The Babies' Hospital was in its time one of the country's main women-run hospitals, and Chisholm herself trained over 150 medical women there. She was also key in the foundation of the Medical Women's Federation in 1917, aimed at countering discrimination and protecting women's interests as medical professionals. As its President (1928–30) she greatly expanded its membership and influence within the British Medical Association (BMA) and the Ministry of Health.

==Legacy==
As a result of Chisholm's consistent lobbying for the role, the position of chair in Child Health was founded at the University of Manchester in 1947, and continues to the present day. She was also able to persuade the dean of the university of Manchester Medical School to establish Wilfred Gaisford as the first professor of paediatrics.

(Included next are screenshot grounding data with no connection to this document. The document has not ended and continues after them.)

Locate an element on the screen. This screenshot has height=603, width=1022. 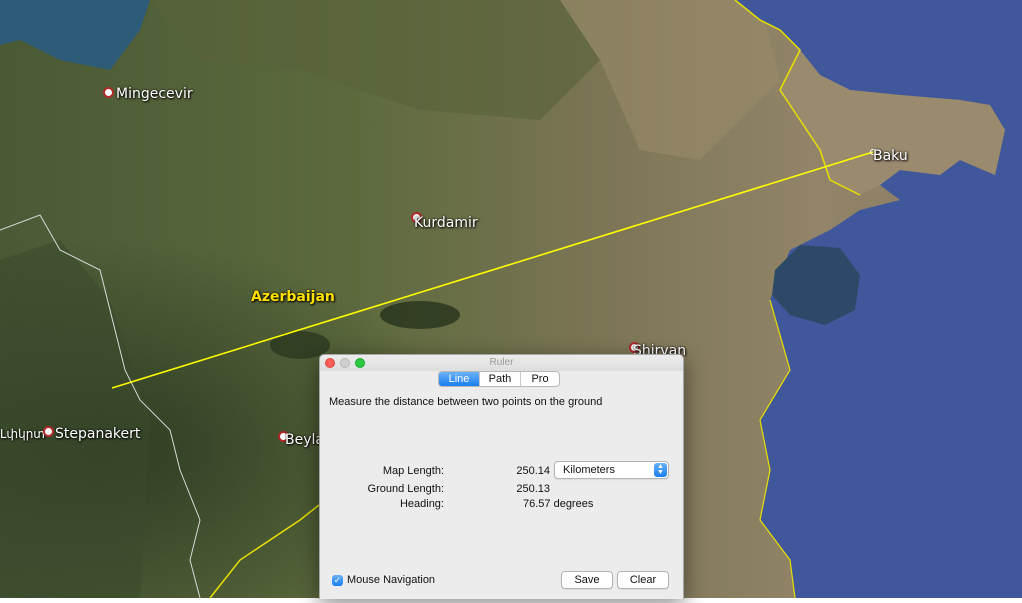
window-title: Ruler is located at coordinates (502, 362).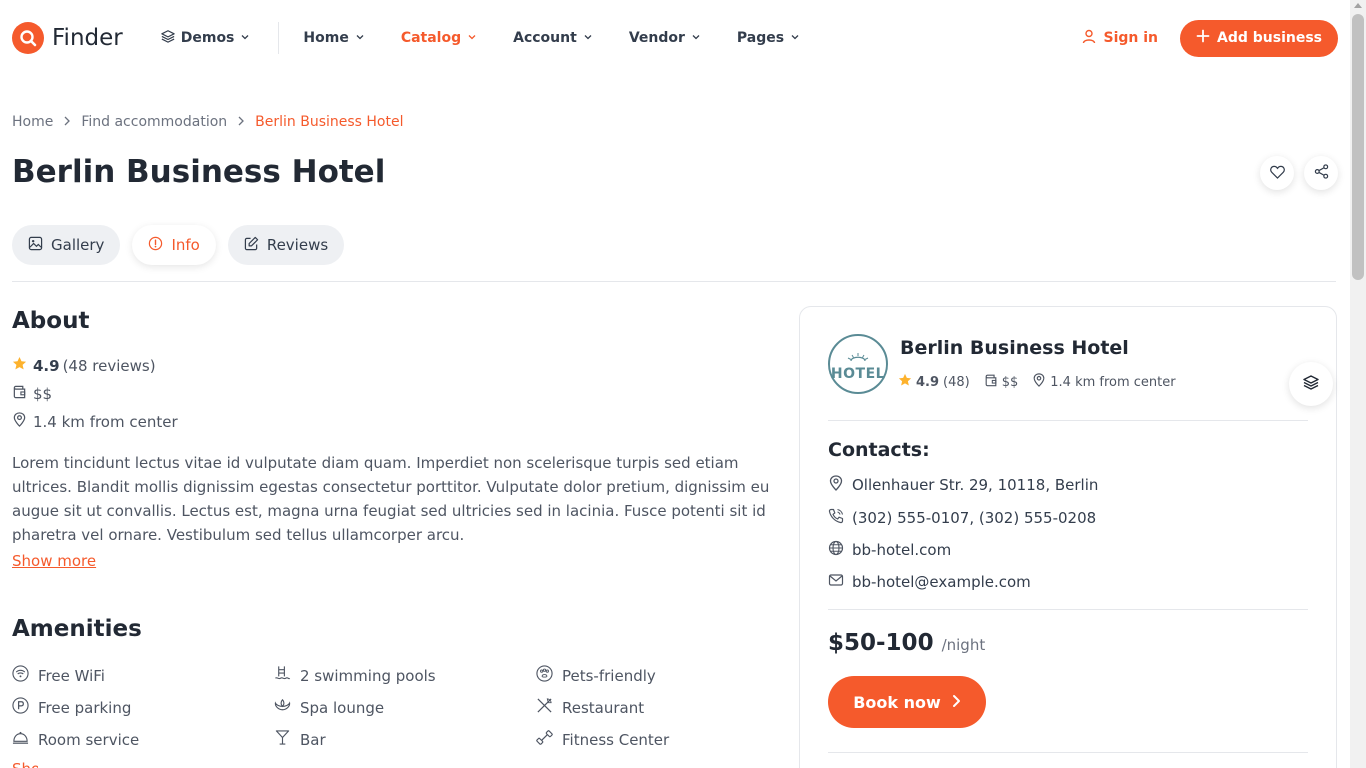 The height and width of the screenshot is (768, 1366). Describe the element at coordinates (1358, 6) in the screenshot. I see `scroll-up-icon` at that location.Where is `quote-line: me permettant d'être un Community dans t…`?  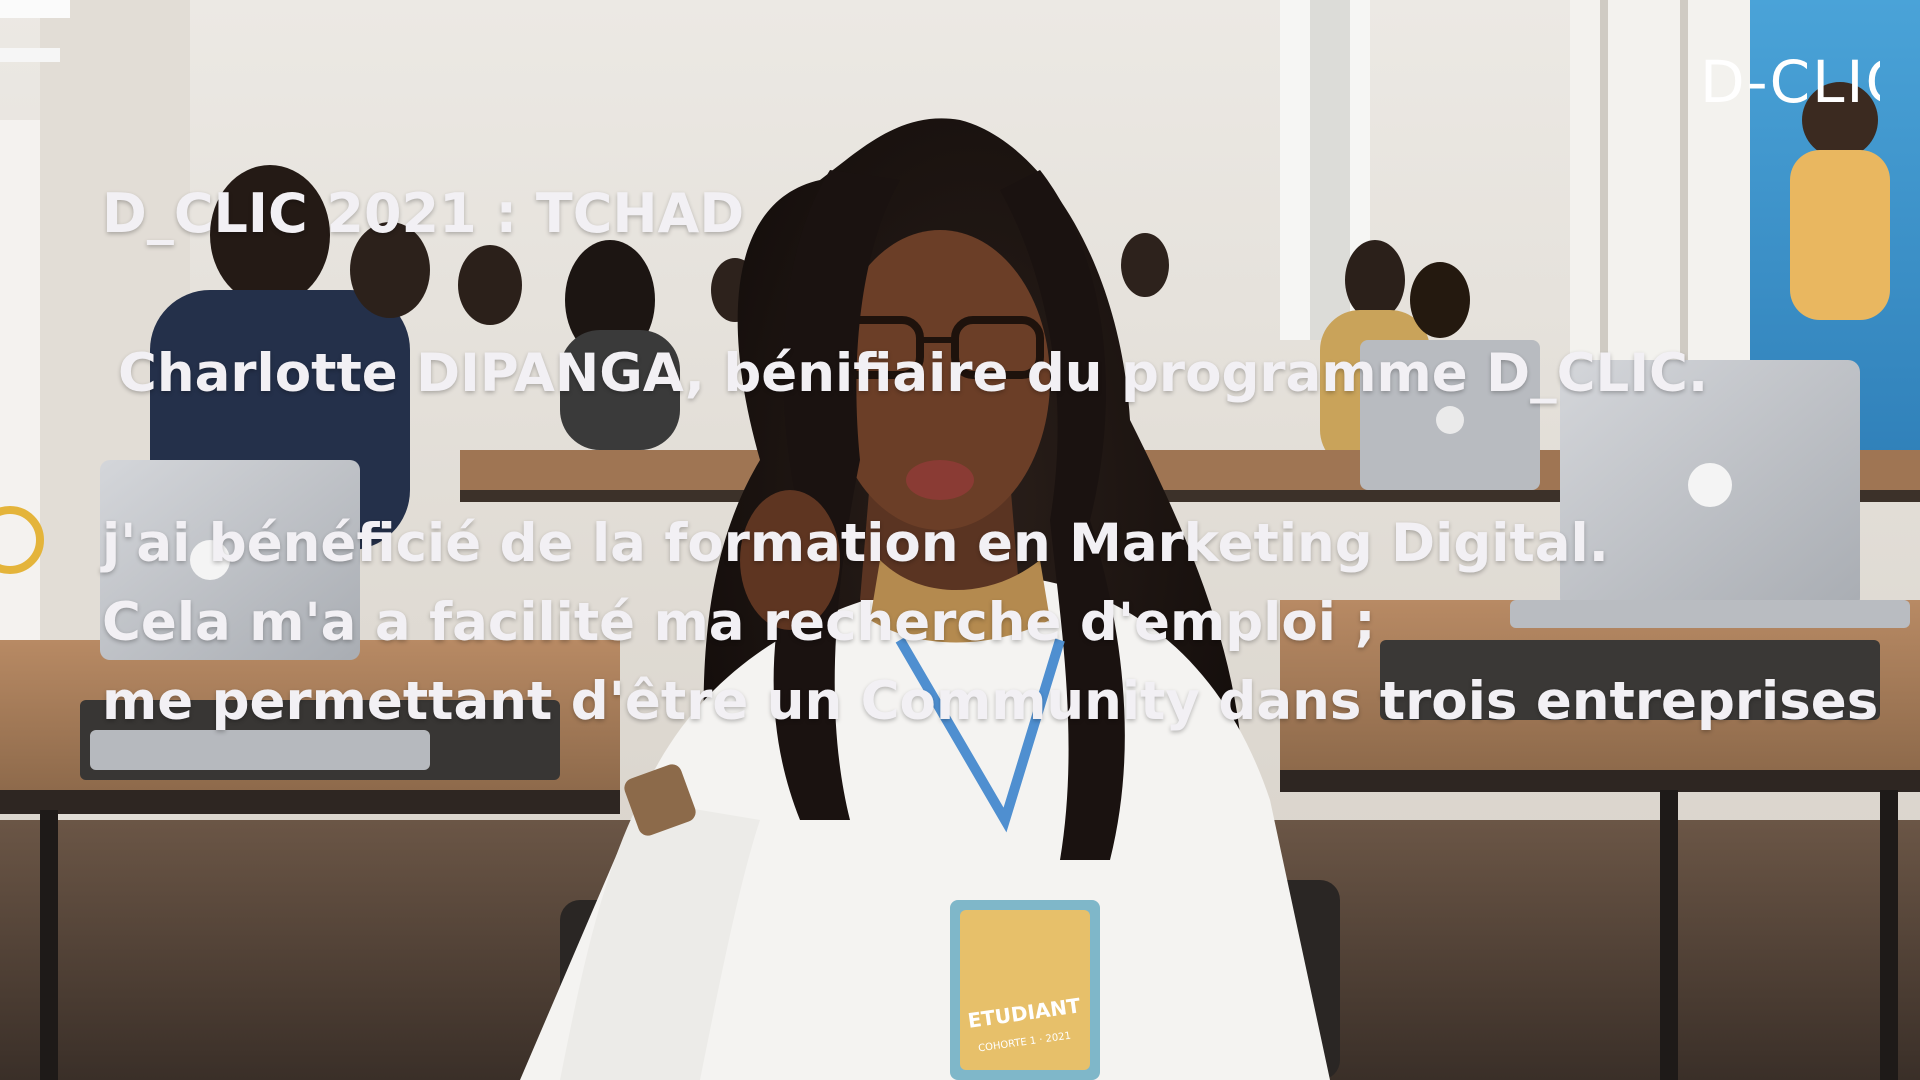 quote-line: me permettant d'être un Community dans t… is located at coordinates (990, 702).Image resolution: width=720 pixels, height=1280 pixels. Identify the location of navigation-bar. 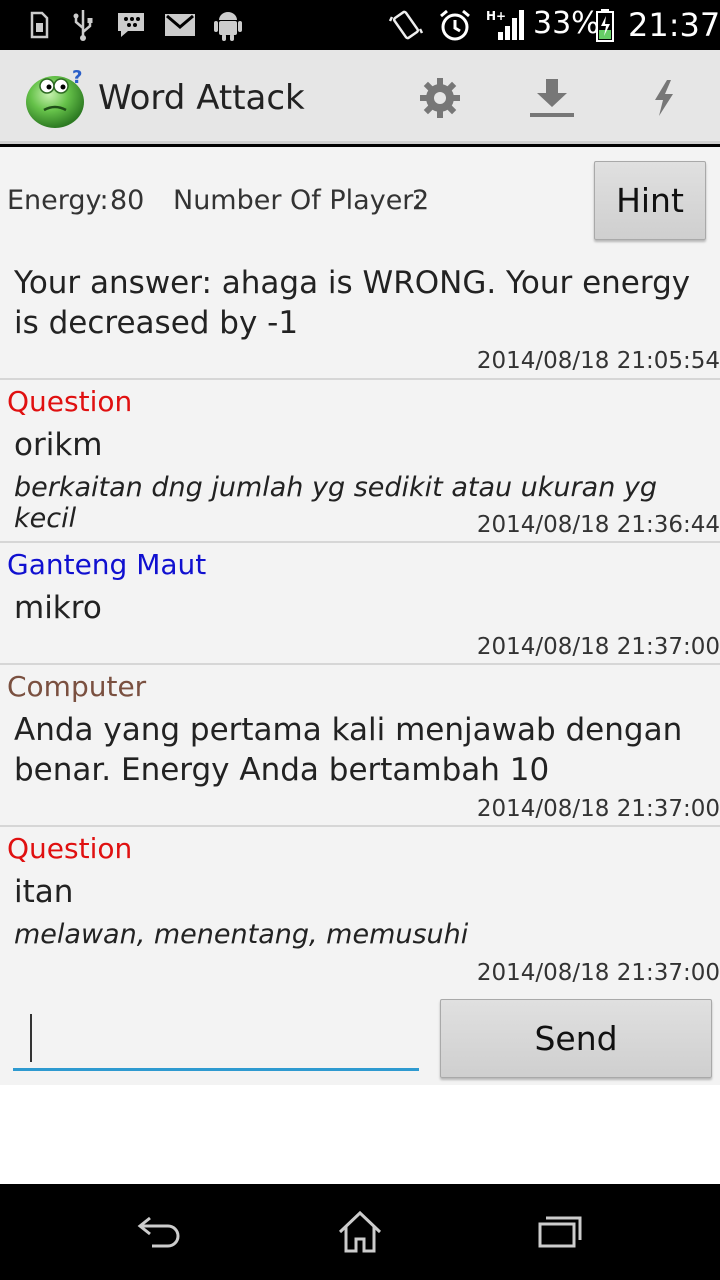
(360, 1232).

Following her death the Catherine Chisholm Memorial Lecture was endowed by subscription following an appeal in the British Medical Journal that "some tribute should be paid to her memory and that her many activities in various fields for the welfare and health of children should be commemorated". The trust continues to exist and is administered and presented by the Manchester Medical Society.

Her obituary in The Lancet in 1952 noted: "Many medical women – and men too – owe their advancement to her, for she opened the way and enabled them to move forward with confidence."